# Page extract:

“In the best interest of patients” – who decides?

Everyone claims to be acting or making decisions “in the best interest of patients”. Doctors have been doing it forever despite engaging in some dubious and occasionally dangerous practices over the centuries.

Acting “in the best interests of patients” defines us. It is written all through Good Medical Practice, our code of conduct from the General Medical Council.

Yet what is “in the best interest of patients” is not always clear. Two doctors can sometimes have robust differences of opinion about the best treatment or management for a specific patient. Each would claim that their interpretation of the evidence showed what was “in the best interests of the patient”. Of course, this may say something about the quality of evidence, our ability to interpret it for a specific case or just some inadequacy of doctors.

Claims about best interest of “patients” in the plural are even more difficult. This is especially so when the term is used for decisions about service redesign or reconfiguration and now, for competition regulation.

# Dataset extract:
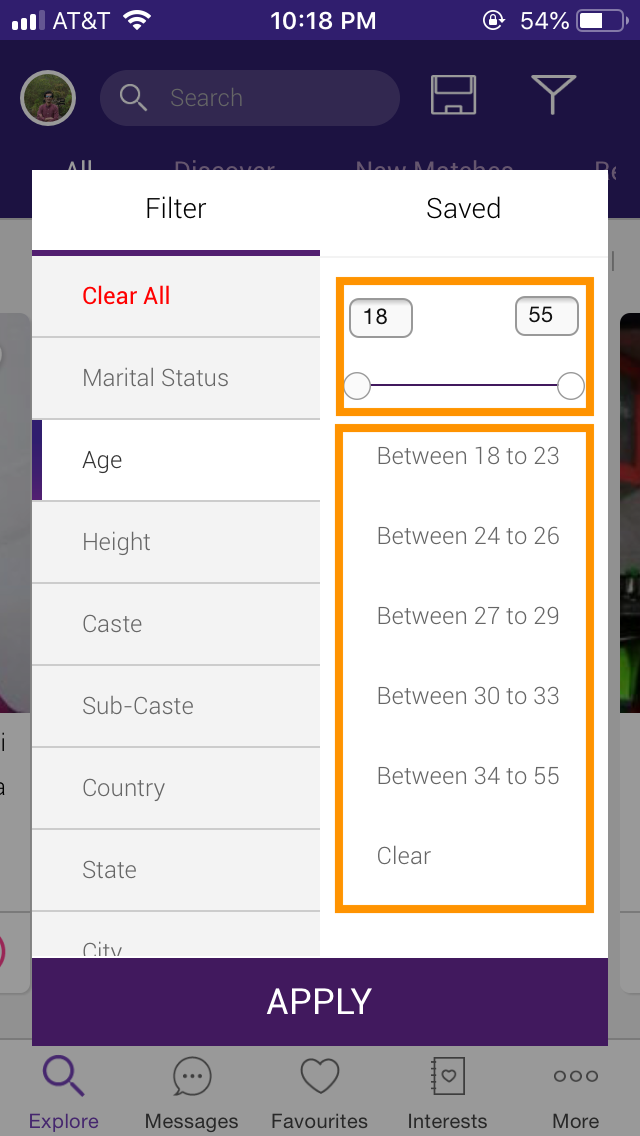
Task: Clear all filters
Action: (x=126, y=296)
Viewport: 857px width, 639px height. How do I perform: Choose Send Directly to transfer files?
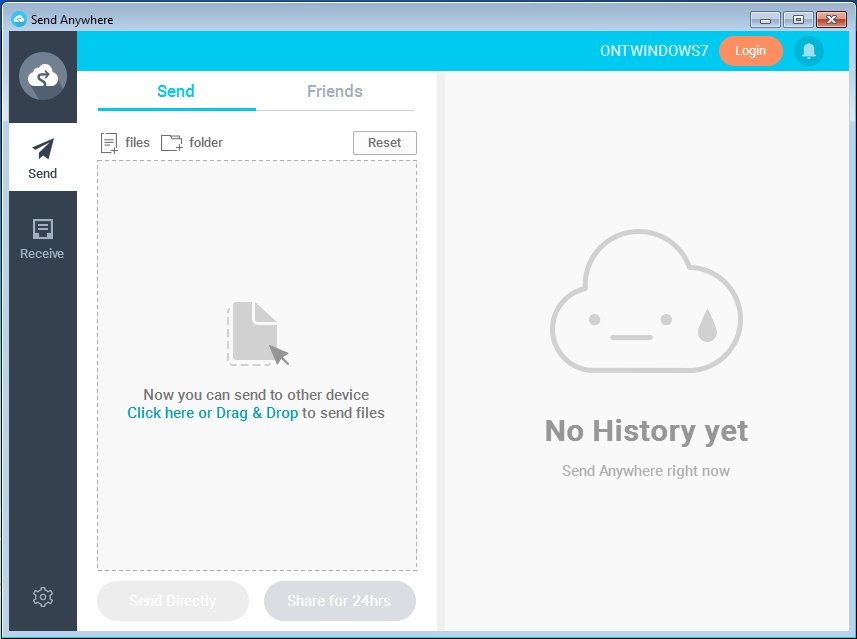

# To do:
1) Answer these questions from the best-interest article, one line each:
(a) Which code of conduct does it name, and which body issued it?
(b) What can two doctors sometimes have about the best treatment for a specific patient?
(c) For which decisions is a claim about the best interest of "patients" in the plural said to be especially difficult?
2) Please transcribe the stretch of the best-interest article from "Everyone claims to" through "over the centuries.".
The listing isn't needed for any of this.

# Answer list:
1)
(a) Good Medical Practice, from the General Medical Council.
(b) Robust differences of opinion.
(c) Decisions about service redesign or reconfiguration and now, for competition regulation.

2)
Everyone claims to be acting or making decisions “in the best interest of patients”. Doctors have been doing it forever despite engaging in some dubious and occasionally dangerous practices over the centuries.